Supreme Court  grants cert for anti-trust, bankruptcy, discrimination, federal jurisdiction, and citizenship cases
Supreme Court grants cert for anti-trust, bankruptcy, discrimination, federal jurisdiction, and citizenship cases

[JURIST] On Tuesday the Supreme Court of the United States granted certiorari [order, PDF] for eight new cases. In Lightfoot v. Cendant Mortgage Company [SCOTUSblog backgrounder], the Court is asked to determine whether the “sue or be sued” provision of the Federal National Mortgage Association’s (“Fannie Mae”) [official website] federal charter confers original jurisdiction to federal courts in all cases involving Fannie Mae. It is also asked to reverse American National Red Cross v. S.G. [opinion], a 1992 decision finding that no such jurisdiction was conferred by similar language in another federally chartered corporation.

In Venezuela v. Helmerich & Payne International [SCOTUSblog backgrounder], the Court, at the suggestion of the US Solicitor General, will make a determination upon whether the pleading standard for alleging that a case falls under the expropriation exception Foreign Sovereign Immunities Act (FSIA) [text] is more stringent than the “insubstantial and frivolous.” standard for pleading jurisdiction in a federal-question statute. The DC Circuit Court [official website] had previously held [opinion, PDF] that a lessened standard applied to claims being brought under the FSIA.

Next, in Ivy v. Morath [SCOTUSblog backgrounder], the Court is being asked to determine whether a government agency is liable under the Americans with Disabilities Act (ADA) [text, PDF] for discrimination against disabled people, where the discrimination was caused by private actors contracted to perform services for the public entity. The Fifth Circuit Court of Appeals [official website] had previously held [opinion, PDF] that such public agencies are only liable for discrimination “where the private actors had a contractual or agency relationship with the public entity.” The suit is being brought by hearing-impaired citizens seeking to force a private driver’s education program to provide a sign-language interpreter.

In Fry v. Napoleon Community School [SCOTUSblog backgrounder], the Court is asked to determine whether the Handicapped Children’s Protection Act of 1986 [text], the ADA and the Rehabilitation Act [text], require administrative alternatives be exhausted before a suit for damages may be brought, as is required under the Individuals with Disabilities Education Act (IDEA) [text]. The Sixth Circuit Court of Appeals [official website] had previously held [opinion, PDF] that the Frys’ claim did require them to exhaust the administrative process because their claim involved denial of “free appropriate public education,” defined under the IDEA. That court was reticent to allow evasion of the exhaustion requirement because, where IDEA procedures can remedy a child’s educational injury, the court would “prevent state and local educational agencies from addressing problems they specialize in addressing” and require courts to address issues which they are not particularly adept at solving.

In consolidating the claims in Visa v.
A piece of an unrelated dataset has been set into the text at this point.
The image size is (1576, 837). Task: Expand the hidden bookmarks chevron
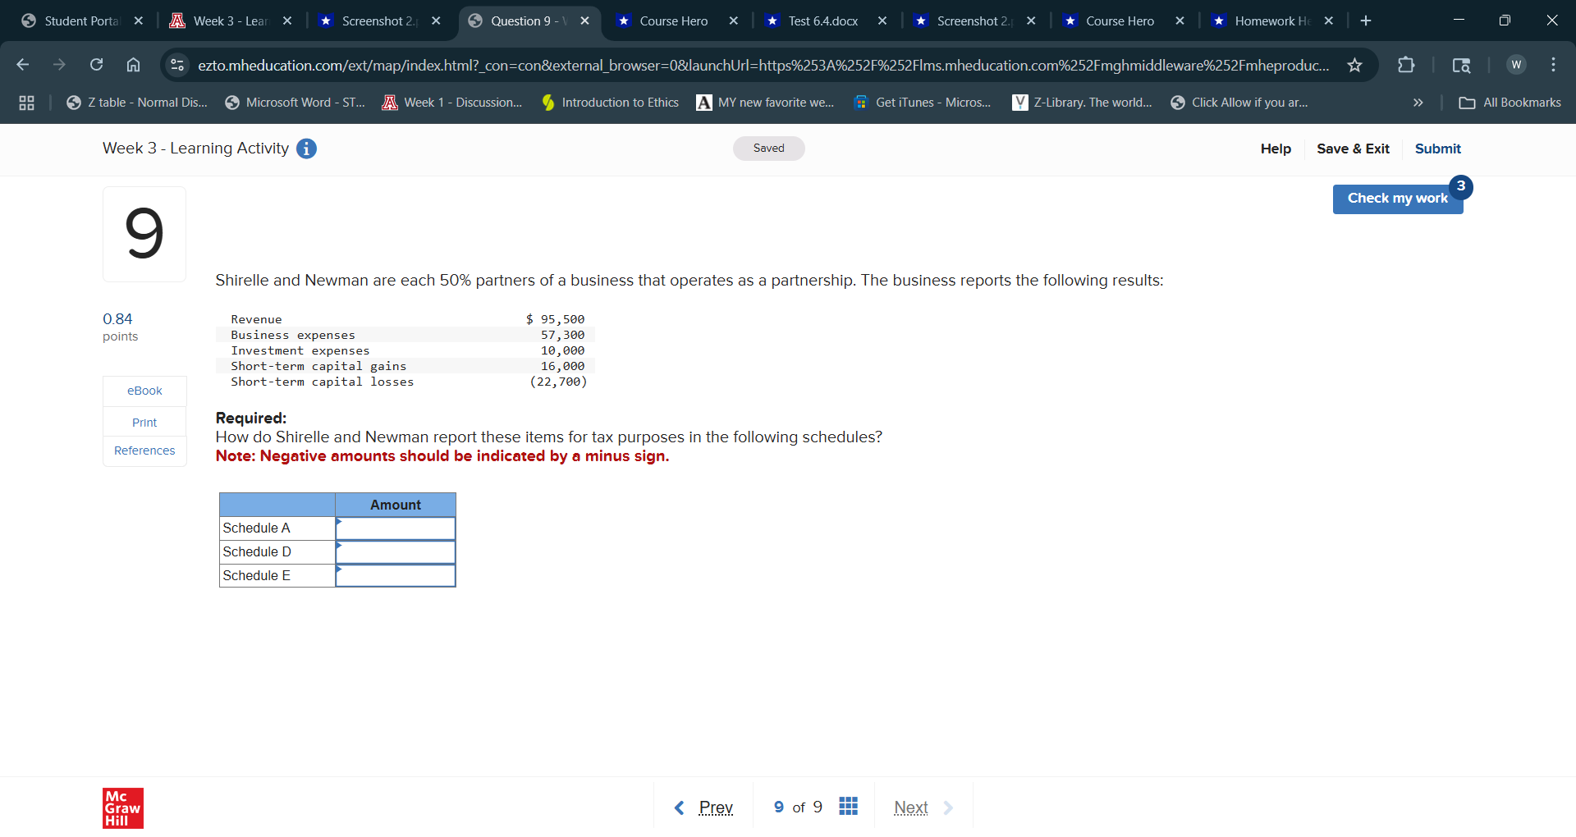[1418, 103]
Osborn and Visa v. Stoumbos [SCOTUSblog backgrounders], the Court will determine whether allegations that major credit card companies agreed amongst themselves, as well as with banks, to charge customers a certain rate for ATM use are sufficient to plead elements of conspiracy under the Sherman Anti-Trust Act [text]. The DC Circuit Court, below, ruled that such allegations were sufficient to bring conspiracy charges under the Sherman Act, but other appellate courts have split on the matter.

The Court also combined the cases of Bank of America v. Miami [SCOTUSblog backgrounder] and Wells Fargo v. Miami [SCOTUSblog backgrounder], seeking to answer whether a city constitutes an “aggrieved person” under the Fair Housing Act [text, PDF], and is thus allowed to bring suit against mortgage lenders and housing operators for racial (and other) discrimination in housing. The Court will also examine questions of whether use of the term “aggrieved person” in FHA Article III implies a more stringent, “zone-of-interest” standard than a typical “injury-in-fact” analysis.
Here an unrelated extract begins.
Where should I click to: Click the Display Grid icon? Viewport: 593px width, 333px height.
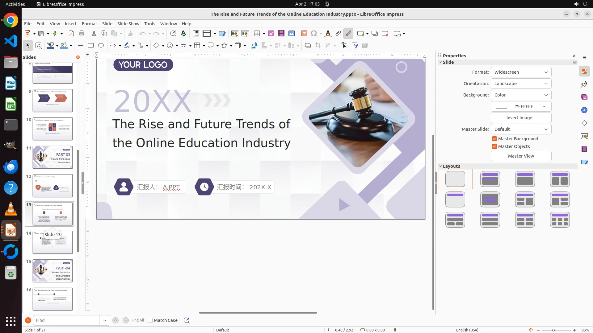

In Czyzewski v. Jevic Holding Corp. [SCOTUSblog backgrounder], the Court has been asked to decide whether the bankruptcy court may “dismiss a case that has been settled through an agreement that gives payment to lower-ranking creditors ahead of more senior-ranked creditors.” The Third Circuit Court of Appeals [official website] ruled [opinion, PDF] in January of last year that, while unsatisfactory, payment of a settlement against the statutory priority scheme was justified where the alternative meant the “lawsuit [would] proceed to deplete the estate…serv[ing] the interests of neither the creditors nor the estate.

Finally, the federal government, in Lynch v. Morales-Santana [SCOTUSblog backgrounder] asks the Court to approve its heightened citizenship requirements for children born abroad, and out of wedlock, where their father is a U.S. citizen and their mother is not, against the Fifth Amendment equal protection guarantee. In 2013 the Second Circuit Court of Appeals [official website] ruled against the government, holding that equal protection would not be satisfied unless 8 U.S.C. §§1401 and 1409 [text] were struck, or one continuous presence standard was uniformly applied to individuals in both categories.